Die Suck’sche Kate ist ein Wahrzeichen der Stadt. Neben ihr gibt es drei weitere eingetragene Kulturdenkmale in Glinde: die ehemalige Kupfermühle samt Wehr, die jetzt als Museum dient, das Gutshaus an der Möllner Landstraße sowie die Strohdachsiedlung „Oher Weg“. In der Kate lebte einst der Schuhmacher Johannes-Hinrich Suck, der 28 Jahre lang Gemeindevorsteher war. Als seine Enkelin starb, veräußerten die Erben das Haus. Glinde machte nicht von seinem Vorkaufsrecht Gebrauch, was Politiker heute bereuen.
Sie gingen davon aus, dass die Kate bei einem Geschäftsmann aus Hamburg-Bergedorf in guten Händen ist. Dieser sicherte sich das Gebäude im September 2012 und versprach, es zu sanieren und in den ursprünglichen Zustand wieder herzustellen. Außerdem wollte er dort einziehen. Es geschah nichts bis 2016. Damals setzte der Bauunternehmer Stützbalken an die Außenwand, damit das Haus nicht zusammenbricht. Aber auch nur auf Druck der Denkmalschutzbehörde. Später wurde gegen den Mann ein sogenanntes Zwangsgeld verhängt, weil er Nachbesserungsforderungen des Kreises ignorierte.

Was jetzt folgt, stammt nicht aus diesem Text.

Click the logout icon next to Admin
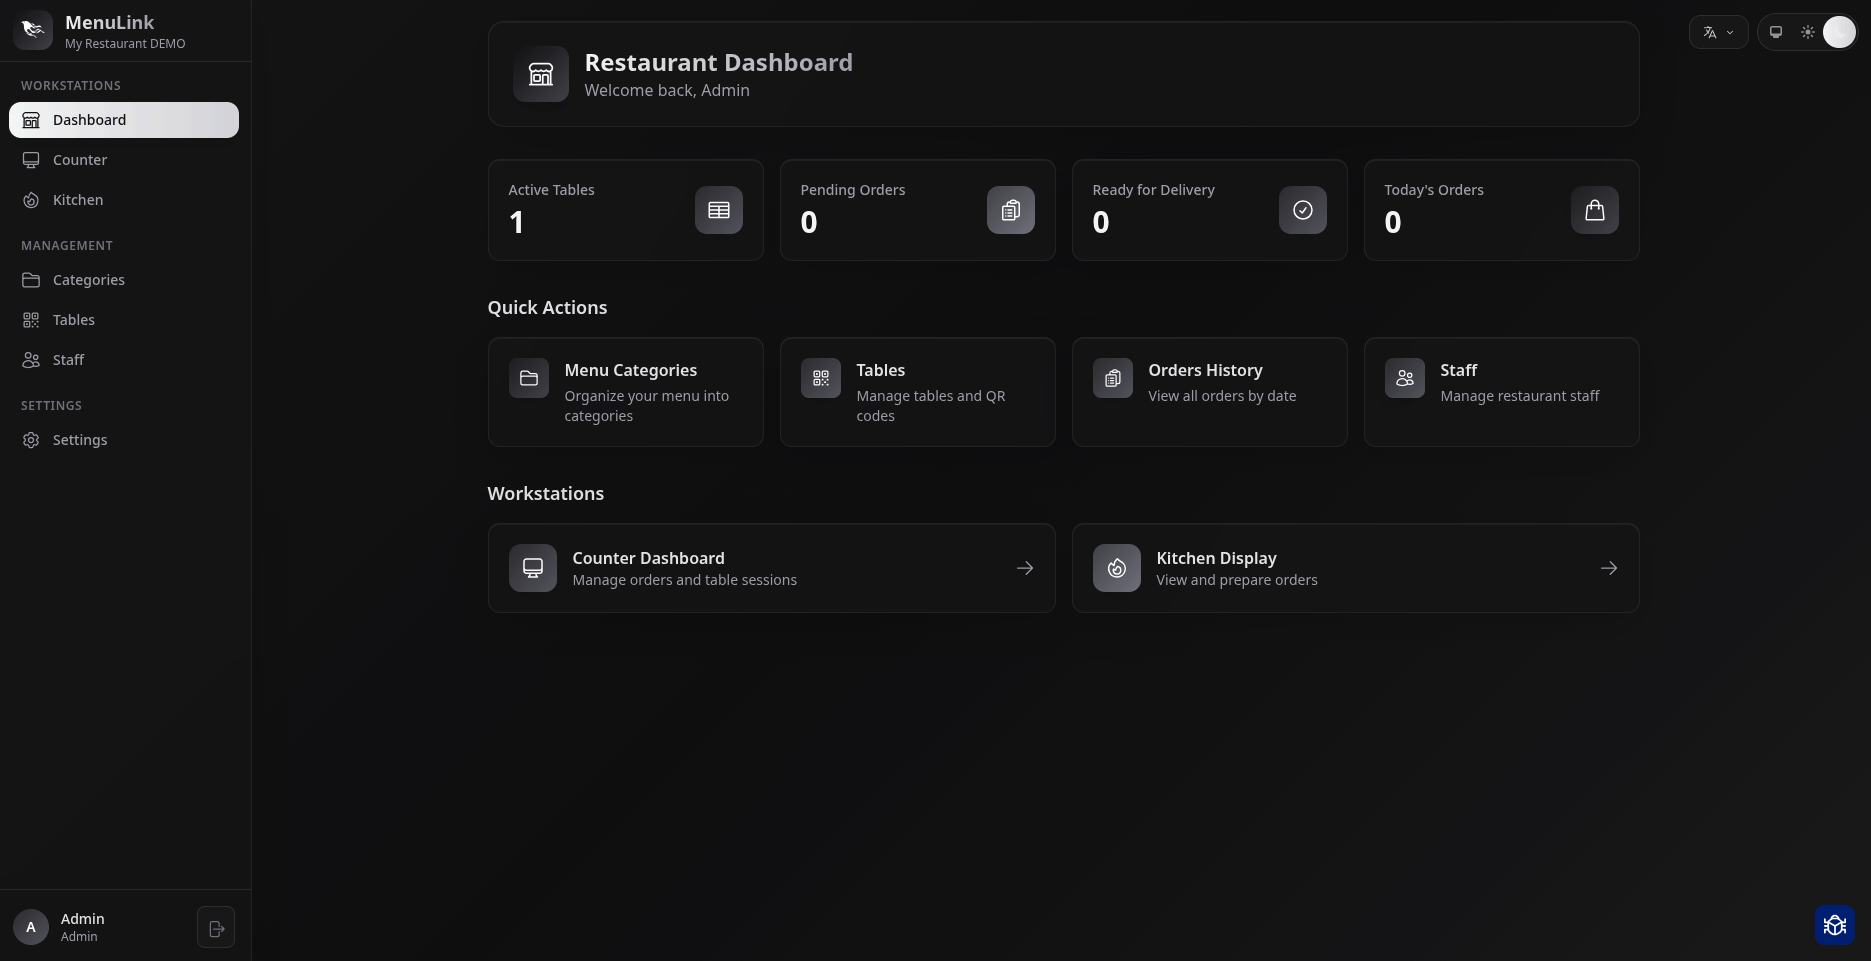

Einladungen zum Bauausschuss nahm er nicht an. Die Wut der Politiker stieg. Sie liebäugelten mit dem Gang vor ein Gericht zwecks Enteignungsverfahren. Eine Wissenschaftlerin fertigte ein Gutachten an, um Glindes Erfolgsaussichten auszuloten, schätzte diese als gering ein. Das Thema war vom Tisch.
Bürgerproteste lassen den Eigentümer kalt
Die Grünen initiierten eine Unterschriftensammlung und Demonstrationen für den Erhalt, das beeindruckte den Eigner keineswegs. Er lässt das Haus verrotten. Scheiben von Fenstern und der seitlichen Eingangstür sind zerstört. Wo kein Schutz ist, hat der Regen leichtes Spiel. Womöglich ist das Mauerwerk schon jetzt irreparabel geschädigt. Und drinnen sieht es schlimmer aus als bei Hempels unterm Sofa. Petra Grüner, die Fraktionsvorsitzende der Grünen, sagt über die Pläne des Steuerberaters, von denen sie nach eigener Aussage bislang nichts wusste: „Wenn es einen Käufer gibt und der eine B-Planänderung will, muss er sich an den Sanierungskosten beteiligen.“ So eine teure Angelegenheit nur durch die Stadt vorzunehmen, das könne man dem Steuerzahler nicht erklären.
Jan Schwartz hat 2020 eine Bürgerinitiative mit dem Namen „Rettung der Suck’schen Kate“ mitgegründet. Er ist gut vernetzt in Glinde, sagt: „Es kommt Bewegung rein.“ Namen nennt er nicht, nur, dass es mehrere Interessenten gibt. Schwartz möchte, dass das Fachwerkhaus bald der Stadt gehört. Er könnte sich dort eine Begegnungsstätte vorstellen. Sein Vorschlag: Das Gebäude wird in die Sönke-Nissen-Park-Stiftung integriert. So macht es Glinde auch mit seiner Volkshochschule. Bis dahin ist es aber noch ein langer Weg, denn es gibt viele Unwägbarkeiten.